Equinor’s offshore wind developments along the U.S. East Coast may just be the start of its expansion into the country’s renewables market.

The Norwegian oil giant has been evaluating potential onshore renewables investments in the U.S., according to Michael Wheeler, the company’s principal strategist for North America. And in floating offshore wind, where Equinor is the global leader, California beckons as a future market.

“We've been screening the U.S. renewables market for some time now, all the way from the Northeast to Texas,” Wheeler said recently at GTM’s Power & Renewables Summit in Austin.

“There are synergies when it comes to renewables and oil and gas companies,” he said. “We have a lot of regulatory personnel [in the U.S.]; we have a trading organization, so we’re not afraid of a merchant future.”

European utility and oil companies have a long history in the U.S. onshore wind market, and many are playing a larger role in solar.

BP, EDF and Iberdrola’s Avangrid are among the largest owners within the country's 100-gigawatt onshore wind fleet. Shell is the largest shareholder in Nashville-based solar developer Silicon Ranch, and this week Ørsted announced a 460-megawatt solar-plus-storage project in Texas. 

Equinor’s foray into onshore renewables has been far more modest by comparison; last year it acquired a minority stake in developer Scatec Solar, and it has invested in a few projects in Latin America. Those deals may be the start of something bigger.

“I think there is a future in onshore renewables for Equinor; I just can’t tell you when that is yet," Wheeler said.

The bottom line

In the meantime, Equinor is not holding back in the offshore wind arena, likely to remain its primary avenue for renewables growth.

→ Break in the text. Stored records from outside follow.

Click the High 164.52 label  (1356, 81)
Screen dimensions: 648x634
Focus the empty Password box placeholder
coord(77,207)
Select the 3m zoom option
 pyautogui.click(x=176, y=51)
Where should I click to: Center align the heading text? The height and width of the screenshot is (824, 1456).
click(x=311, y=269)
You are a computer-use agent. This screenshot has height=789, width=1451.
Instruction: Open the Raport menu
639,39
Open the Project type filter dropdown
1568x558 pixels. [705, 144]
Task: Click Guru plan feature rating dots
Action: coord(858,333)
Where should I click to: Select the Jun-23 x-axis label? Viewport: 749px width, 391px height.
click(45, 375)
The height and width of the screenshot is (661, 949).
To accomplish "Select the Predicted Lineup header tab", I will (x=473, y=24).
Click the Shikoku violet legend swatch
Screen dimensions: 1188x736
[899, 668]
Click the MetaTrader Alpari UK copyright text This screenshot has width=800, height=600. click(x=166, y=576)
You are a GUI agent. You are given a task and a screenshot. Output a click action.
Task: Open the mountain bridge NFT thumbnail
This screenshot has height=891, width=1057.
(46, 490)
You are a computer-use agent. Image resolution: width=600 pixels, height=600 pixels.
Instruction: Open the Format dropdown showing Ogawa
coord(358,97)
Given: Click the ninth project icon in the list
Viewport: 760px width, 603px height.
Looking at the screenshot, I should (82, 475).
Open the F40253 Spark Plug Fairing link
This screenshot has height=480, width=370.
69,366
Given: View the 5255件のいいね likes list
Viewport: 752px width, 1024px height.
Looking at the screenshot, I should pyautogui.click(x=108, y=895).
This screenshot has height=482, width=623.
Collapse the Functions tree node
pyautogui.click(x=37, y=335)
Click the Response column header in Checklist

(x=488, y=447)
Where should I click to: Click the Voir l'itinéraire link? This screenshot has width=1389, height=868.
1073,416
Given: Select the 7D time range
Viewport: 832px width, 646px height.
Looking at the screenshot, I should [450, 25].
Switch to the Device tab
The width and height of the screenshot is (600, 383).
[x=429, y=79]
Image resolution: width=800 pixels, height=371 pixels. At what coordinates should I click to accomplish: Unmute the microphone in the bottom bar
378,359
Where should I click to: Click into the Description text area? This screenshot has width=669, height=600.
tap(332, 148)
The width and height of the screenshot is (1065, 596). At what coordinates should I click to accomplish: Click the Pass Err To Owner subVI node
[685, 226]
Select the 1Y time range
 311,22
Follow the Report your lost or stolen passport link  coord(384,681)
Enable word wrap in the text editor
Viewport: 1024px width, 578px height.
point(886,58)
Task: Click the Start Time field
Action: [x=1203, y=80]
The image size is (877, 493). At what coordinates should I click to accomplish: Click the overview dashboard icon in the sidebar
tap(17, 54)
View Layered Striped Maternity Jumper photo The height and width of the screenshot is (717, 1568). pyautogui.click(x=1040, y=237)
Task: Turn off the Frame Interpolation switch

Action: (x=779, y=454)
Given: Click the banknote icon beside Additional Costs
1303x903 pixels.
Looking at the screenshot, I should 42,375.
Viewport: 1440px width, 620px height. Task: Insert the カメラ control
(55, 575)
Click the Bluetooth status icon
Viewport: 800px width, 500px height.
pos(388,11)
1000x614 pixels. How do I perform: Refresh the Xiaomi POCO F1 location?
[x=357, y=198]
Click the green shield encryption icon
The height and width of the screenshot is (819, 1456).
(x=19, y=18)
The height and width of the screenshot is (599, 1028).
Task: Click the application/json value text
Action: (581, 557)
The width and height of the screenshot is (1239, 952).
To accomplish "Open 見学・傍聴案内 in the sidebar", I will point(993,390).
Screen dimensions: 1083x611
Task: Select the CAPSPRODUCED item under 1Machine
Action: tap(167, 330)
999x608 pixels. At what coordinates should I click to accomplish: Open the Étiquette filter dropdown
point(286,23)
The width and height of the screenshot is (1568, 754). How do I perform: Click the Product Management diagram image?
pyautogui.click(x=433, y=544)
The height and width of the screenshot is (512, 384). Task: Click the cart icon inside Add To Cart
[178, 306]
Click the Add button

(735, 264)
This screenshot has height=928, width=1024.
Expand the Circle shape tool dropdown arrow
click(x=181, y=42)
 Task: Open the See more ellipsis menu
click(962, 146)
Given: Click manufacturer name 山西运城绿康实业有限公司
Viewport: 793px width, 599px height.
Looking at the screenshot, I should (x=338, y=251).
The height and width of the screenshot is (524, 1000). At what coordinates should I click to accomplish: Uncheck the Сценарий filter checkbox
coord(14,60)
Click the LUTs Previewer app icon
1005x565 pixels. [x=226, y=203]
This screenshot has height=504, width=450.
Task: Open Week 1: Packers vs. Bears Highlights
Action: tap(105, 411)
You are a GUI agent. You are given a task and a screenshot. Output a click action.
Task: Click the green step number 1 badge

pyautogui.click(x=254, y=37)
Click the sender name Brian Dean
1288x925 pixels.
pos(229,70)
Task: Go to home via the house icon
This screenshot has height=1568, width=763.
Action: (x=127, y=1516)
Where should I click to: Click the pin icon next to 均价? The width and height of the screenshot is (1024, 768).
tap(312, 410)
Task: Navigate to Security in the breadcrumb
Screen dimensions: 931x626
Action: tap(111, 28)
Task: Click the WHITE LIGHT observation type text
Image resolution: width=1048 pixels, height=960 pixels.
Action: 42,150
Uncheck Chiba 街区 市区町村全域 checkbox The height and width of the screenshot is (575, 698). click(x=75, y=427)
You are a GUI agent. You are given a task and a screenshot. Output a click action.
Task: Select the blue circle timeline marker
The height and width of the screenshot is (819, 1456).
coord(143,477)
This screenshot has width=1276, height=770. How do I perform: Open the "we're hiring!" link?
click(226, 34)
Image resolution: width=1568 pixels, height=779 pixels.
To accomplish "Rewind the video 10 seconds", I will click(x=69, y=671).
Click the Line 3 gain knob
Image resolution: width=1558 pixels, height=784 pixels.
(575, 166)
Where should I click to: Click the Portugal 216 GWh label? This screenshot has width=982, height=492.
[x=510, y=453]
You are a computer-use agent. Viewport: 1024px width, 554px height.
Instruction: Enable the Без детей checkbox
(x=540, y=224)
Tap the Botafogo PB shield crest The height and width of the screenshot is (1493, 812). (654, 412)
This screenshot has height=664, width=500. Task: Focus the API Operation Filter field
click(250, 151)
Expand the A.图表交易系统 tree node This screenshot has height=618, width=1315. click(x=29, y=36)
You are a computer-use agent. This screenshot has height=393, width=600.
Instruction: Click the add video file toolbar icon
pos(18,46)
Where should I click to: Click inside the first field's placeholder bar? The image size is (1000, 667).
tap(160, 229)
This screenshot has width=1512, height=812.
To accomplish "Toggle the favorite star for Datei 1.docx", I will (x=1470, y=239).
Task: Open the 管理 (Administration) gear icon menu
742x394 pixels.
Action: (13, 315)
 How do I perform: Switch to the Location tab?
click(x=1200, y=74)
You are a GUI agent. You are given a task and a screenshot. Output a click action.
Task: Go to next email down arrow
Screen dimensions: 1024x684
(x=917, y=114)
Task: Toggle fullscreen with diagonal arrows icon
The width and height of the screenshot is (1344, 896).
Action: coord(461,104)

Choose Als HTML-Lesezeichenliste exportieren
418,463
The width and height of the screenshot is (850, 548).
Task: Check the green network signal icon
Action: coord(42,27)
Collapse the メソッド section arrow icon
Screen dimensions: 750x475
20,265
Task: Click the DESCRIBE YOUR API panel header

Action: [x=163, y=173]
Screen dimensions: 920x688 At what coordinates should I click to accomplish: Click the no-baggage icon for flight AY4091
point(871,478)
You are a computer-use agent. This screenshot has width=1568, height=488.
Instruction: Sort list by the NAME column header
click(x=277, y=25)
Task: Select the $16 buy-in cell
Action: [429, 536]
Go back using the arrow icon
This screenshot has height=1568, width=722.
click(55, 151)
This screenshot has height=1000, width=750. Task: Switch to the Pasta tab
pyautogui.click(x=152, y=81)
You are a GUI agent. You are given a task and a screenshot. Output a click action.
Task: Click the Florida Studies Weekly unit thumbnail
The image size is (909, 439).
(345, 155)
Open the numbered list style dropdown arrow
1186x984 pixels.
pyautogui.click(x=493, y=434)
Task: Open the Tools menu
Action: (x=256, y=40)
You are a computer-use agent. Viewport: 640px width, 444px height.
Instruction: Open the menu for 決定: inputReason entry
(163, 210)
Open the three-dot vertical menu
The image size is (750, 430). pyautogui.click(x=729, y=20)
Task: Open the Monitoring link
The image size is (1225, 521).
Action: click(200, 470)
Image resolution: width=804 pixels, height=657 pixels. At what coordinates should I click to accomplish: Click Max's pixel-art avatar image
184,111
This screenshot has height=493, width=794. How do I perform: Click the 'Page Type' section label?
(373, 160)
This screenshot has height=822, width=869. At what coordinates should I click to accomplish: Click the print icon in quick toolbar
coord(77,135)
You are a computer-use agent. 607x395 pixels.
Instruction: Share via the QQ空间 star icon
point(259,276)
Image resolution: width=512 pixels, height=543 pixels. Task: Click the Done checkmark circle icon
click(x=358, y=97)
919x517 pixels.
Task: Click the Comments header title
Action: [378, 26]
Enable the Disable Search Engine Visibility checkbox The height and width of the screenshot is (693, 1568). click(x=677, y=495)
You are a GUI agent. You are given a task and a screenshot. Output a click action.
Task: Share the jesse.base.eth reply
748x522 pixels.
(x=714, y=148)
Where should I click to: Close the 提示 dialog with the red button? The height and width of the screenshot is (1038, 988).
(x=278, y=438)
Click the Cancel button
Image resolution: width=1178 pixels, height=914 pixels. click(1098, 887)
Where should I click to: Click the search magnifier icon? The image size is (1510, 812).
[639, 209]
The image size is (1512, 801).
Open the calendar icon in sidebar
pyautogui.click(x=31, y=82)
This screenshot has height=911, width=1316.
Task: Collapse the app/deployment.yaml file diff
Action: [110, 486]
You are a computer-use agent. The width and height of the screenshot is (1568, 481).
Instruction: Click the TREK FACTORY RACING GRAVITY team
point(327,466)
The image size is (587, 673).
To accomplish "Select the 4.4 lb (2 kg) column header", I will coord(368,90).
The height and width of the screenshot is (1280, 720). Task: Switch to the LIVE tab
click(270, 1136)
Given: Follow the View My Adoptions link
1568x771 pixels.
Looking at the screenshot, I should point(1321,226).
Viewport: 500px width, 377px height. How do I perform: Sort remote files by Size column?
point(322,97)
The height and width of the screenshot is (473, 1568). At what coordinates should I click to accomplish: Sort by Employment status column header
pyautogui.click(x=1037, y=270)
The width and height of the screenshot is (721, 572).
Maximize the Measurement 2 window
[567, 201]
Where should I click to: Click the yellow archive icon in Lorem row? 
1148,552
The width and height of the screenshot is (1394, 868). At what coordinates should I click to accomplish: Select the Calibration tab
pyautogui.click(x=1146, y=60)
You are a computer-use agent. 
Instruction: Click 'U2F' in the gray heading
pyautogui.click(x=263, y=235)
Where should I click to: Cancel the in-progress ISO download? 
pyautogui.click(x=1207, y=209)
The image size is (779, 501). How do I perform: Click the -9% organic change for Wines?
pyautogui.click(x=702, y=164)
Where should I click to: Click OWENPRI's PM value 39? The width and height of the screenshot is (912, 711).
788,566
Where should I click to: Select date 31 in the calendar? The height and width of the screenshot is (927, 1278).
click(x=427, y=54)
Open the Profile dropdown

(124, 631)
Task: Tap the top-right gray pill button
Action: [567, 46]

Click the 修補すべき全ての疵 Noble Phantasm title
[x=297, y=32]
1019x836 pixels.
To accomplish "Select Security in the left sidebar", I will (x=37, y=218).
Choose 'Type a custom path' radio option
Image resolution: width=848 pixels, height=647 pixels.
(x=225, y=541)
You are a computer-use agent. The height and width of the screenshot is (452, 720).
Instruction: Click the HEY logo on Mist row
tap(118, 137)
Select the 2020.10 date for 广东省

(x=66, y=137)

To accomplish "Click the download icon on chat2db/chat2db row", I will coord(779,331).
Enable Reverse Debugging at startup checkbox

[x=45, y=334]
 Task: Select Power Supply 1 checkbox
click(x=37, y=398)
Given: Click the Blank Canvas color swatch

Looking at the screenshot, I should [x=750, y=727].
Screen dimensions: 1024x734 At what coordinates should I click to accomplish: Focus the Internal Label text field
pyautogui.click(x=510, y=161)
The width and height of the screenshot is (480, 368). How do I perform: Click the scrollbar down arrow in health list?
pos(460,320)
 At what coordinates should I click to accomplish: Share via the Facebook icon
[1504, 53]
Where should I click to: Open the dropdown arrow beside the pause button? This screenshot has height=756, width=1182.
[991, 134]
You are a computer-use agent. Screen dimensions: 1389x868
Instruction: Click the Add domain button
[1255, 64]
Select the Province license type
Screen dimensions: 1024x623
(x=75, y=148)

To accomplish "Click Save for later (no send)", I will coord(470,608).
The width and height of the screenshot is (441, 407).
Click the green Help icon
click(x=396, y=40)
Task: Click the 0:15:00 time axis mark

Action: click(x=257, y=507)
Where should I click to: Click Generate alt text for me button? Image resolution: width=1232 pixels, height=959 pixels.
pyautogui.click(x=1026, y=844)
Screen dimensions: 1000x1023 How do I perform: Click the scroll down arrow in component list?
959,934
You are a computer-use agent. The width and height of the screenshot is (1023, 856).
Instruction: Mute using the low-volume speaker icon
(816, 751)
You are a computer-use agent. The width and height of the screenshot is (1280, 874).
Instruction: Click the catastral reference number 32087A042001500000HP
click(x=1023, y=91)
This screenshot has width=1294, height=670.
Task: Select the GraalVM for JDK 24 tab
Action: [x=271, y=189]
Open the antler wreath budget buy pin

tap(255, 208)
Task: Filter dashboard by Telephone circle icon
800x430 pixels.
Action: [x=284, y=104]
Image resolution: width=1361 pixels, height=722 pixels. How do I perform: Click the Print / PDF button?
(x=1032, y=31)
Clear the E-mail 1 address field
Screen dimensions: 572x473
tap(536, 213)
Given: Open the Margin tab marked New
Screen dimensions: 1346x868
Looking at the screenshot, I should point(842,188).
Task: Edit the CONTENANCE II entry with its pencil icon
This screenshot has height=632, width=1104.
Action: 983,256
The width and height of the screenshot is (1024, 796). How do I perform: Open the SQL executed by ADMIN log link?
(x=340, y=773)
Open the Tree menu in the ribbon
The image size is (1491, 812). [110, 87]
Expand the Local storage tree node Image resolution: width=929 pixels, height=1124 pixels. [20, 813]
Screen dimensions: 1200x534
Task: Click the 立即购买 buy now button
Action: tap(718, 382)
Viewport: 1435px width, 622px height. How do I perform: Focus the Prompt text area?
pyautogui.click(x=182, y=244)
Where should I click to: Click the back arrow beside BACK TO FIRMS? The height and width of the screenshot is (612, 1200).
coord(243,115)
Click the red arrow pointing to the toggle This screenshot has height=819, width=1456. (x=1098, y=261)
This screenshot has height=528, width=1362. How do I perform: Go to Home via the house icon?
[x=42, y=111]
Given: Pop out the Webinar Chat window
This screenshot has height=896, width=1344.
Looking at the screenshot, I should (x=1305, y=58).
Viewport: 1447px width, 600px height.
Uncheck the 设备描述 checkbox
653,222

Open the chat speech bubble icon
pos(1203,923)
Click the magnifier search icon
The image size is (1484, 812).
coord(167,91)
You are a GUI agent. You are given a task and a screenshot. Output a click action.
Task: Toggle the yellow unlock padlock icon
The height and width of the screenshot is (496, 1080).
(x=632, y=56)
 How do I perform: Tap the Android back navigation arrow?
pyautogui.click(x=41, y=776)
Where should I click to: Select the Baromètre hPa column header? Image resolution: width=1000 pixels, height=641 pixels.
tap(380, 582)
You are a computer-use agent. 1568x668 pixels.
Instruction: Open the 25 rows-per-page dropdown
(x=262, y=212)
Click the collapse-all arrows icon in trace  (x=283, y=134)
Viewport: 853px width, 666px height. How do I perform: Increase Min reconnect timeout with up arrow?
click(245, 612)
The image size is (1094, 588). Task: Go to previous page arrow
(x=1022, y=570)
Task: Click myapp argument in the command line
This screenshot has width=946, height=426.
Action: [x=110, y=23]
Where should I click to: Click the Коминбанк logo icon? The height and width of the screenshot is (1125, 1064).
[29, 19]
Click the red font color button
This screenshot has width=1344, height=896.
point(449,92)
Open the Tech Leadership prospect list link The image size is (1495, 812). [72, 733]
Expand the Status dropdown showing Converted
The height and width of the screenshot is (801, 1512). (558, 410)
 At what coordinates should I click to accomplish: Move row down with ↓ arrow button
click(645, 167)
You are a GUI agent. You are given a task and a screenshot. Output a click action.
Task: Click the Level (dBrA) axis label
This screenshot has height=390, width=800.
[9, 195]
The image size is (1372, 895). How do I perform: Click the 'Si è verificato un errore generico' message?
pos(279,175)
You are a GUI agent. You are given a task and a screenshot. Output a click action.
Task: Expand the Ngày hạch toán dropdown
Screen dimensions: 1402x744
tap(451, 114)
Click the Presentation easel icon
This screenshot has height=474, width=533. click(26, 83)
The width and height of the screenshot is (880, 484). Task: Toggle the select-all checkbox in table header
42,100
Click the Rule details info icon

The company has been steadily growing its investments in European offshore wind projects for nearly a decade, but the past few years have seen it blossom into one of the global market's most important developers.

Many oil companies are wrestling with whether they can invest in renewables while convincing shareholders they're maximizing profits. That debate has been laid to rest within Equinor, which is two-thirds owned by the Norwegian government and hauled in $80 billion of revenue last year.

"Bottom line: Equinor thinks they can make a lot of money doing this," Wheeler said of offshore wind. 

He pointed to a deal last month that will see Equinor selling a 25 percent stake in the 385-megawatt Arkona wind farm off Germany to Credit Suisse funds for €500 million ($550 million).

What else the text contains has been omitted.